Postgame Buffet: Rhode Island 85, Hofstra 73 (Or: Why is URI bringing me down, man?)

Believe it or not, this fits into the season-long theme of recap subtitles. Ha! Enjoy that hint, Loyal Reader Missy!

There aren’t many losses by double digits that will leave a coach feeling reasonably good about his team. But given the disaster that seemed to be unfolding for the Flying Dutchmen midway through the first half of their game against Rhode Island Friday afternoon, Mo Cassara was borderline upbeat after the 85-73 loss in a Ticket City Legends sub-regional in Rhode Island.

Rhode Island was in the midst of a 16-0 run before the first TV timeout of the game and led 37-18 at the under-8 stoppage.
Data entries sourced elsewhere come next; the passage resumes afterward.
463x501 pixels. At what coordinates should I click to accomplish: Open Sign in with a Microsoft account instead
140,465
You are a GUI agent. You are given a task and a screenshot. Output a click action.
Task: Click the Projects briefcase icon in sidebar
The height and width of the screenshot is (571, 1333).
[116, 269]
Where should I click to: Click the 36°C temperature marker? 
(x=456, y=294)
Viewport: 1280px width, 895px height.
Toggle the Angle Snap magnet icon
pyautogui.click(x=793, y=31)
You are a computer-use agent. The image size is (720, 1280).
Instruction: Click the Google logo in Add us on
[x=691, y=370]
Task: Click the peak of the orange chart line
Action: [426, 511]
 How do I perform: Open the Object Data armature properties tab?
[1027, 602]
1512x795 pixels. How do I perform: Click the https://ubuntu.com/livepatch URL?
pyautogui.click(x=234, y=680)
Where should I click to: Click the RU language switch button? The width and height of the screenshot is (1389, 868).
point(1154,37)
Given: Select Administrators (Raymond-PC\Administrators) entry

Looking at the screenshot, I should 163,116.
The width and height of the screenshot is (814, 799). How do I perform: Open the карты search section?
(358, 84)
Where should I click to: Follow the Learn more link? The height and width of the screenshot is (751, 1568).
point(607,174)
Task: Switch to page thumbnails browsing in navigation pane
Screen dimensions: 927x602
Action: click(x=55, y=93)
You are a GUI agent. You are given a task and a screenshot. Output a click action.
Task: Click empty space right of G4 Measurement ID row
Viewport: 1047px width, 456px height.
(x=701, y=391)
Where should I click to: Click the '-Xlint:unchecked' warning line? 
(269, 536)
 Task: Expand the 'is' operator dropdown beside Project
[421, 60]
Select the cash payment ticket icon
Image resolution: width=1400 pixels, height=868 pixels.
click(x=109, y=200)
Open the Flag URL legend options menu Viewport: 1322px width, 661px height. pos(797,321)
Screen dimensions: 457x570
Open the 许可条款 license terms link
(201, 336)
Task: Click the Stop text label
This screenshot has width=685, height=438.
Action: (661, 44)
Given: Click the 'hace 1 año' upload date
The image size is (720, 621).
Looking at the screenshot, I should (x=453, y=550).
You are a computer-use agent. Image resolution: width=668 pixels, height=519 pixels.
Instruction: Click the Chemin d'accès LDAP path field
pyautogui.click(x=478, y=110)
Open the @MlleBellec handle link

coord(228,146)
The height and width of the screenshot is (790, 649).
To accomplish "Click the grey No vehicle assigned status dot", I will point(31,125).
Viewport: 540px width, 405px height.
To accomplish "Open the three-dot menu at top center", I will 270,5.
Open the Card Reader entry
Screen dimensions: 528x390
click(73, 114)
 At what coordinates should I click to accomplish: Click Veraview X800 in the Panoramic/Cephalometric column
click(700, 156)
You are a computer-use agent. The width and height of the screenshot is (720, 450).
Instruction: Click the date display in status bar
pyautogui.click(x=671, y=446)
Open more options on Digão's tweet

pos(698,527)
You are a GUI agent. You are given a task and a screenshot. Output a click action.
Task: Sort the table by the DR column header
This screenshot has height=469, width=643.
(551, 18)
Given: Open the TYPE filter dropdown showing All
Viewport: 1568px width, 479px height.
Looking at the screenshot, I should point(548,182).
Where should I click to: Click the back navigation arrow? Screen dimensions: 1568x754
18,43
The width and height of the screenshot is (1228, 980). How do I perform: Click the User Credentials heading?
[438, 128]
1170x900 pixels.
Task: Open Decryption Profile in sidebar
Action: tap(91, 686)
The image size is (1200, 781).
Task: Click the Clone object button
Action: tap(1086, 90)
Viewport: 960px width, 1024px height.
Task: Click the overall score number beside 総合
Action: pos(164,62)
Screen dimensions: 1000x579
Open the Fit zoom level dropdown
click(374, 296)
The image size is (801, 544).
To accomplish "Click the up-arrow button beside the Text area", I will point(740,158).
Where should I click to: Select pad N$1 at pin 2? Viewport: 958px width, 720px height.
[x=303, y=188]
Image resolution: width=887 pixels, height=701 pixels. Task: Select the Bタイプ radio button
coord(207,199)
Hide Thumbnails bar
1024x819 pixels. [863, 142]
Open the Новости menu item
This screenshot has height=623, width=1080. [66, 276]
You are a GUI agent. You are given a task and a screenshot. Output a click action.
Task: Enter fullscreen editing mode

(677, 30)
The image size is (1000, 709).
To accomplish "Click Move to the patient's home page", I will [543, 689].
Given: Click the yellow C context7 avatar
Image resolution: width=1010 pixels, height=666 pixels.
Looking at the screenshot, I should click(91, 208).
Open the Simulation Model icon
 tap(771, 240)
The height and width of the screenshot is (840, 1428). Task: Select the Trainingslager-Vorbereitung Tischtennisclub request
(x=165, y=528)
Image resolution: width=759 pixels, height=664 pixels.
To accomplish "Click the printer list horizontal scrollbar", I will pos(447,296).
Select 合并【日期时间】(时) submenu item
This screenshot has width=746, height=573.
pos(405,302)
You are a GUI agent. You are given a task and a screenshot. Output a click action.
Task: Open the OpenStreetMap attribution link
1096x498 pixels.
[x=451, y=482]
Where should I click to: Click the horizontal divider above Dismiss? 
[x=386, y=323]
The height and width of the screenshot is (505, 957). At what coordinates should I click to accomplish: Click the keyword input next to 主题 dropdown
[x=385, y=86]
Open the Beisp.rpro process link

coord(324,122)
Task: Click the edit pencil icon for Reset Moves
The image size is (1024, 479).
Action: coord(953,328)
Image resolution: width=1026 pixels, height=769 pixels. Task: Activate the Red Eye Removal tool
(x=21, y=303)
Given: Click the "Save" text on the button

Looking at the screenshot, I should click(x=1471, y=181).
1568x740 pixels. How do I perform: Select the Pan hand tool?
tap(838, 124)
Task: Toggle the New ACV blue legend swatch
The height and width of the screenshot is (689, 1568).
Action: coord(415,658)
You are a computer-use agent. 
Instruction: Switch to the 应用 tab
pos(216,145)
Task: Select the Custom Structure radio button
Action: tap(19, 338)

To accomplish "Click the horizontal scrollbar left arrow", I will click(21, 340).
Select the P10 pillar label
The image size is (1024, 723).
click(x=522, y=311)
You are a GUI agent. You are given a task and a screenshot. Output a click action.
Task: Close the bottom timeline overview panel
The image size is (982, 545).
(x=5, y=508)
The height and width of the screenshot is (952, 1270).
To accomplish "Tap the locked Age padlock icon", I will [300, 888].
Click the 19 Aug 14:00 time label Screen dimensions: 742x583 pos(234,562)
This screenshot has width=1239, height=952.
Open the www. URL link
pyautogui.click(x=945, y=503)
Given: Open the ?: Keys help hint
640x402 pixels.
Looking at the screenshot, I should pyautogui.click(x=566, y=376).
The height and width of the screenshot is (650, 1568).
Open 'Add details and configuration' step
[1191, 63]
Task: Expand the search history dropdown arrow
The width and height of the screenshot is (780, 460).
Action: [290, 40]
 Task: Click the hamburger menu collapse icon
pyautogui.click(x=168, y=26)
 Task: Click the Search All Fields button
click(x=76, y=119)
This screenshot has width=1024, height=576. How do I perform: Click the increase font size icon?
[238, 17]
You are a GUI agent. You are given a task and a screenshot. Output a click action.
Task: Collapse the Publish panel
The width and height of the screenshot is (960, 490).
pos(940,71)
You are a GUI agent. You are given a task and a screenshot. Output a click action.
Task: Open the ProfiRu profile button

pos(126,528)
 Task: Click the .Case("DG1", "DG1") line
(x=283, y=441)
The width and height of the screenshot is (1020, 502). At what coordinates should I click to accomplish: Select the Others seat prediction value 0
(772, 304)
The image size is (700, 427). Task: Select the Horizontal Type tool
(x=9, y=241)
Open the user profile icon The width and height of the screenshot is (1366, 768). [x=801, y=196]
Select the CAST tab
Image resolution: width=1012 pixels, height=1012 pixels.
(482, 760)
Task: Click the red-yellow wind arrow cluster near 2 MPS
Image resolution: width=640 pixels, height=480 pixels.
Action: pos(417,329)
But the Dutchmen adapted to the Rams’ full court press defense, fixed their own defense a bit, got within four late in the first half and closed the gap to three points nine minutes into the second half before falling short yet avoiding the type of blowout defeat that was all-too-commonplace last season.

“I’m encouraged by a lot of things,” Cassara said by phone afterward. “I think [Rhode Island is] a very good team and they had to win that game. They’re 0-3 and they’re coming home and they’ve won 31 straight non-conference games at home. We got out of the gate slow and we talked about that, their press really bothered us. A lot of credit to our guys to fight back.”

Here’s the five post-game thoughts, including one on the debut of a player we’ve been waiting to see since 1994 (give or take 17 years):

1.) He’s not the first or second star of the game, but the most impressive and encouraging performance yesterday belonged to Bryant Crowder. Sure, most of that has to do with Crowder putting up a very solid line (13 points and six rebounds) in his debut after arriving at Hofstra with plenty of hype and then sitting out the first four games due to a coach’s decision, but the freakishly athletic 6-foot-10 Crowder looked like the type of center Hofstra hasn’t had since, well, ever. (Or at least since I started paying attention, which is all that matters #ESPNGeneration)

The most noteworthy thing about Crowder’s final line is how he put it together. He appeared headed for a Brad Kelleher-esque debut when he picked up three fouls in just five minutes in the first half, but in 13 second half minutes, Crowder had 11 points and all six of his rebounds. He had a couple dunks, including an alley-oop, that showed off his giant wingspan, which he also showed off when he was whistled (erroneously, we might add with a hearty chant of QUAHOG BIAS!!!) for goaltending on a resounding block of a T.J. Buchanan layup. Crowder displayed a polish under the basket, on both ends of the floor, that fellow big men Moussa Kone and Stephen Nwaukoni are still trying to attain.

Crowder’s presence in the middle was a major reason why the Dutchmen outrebounded Rhode Island 20-13 in the second half (they were outrebounded by the Rams 19-10 in the first half) and limited the hosts to just three offensive rebounds in the final 20 minutes.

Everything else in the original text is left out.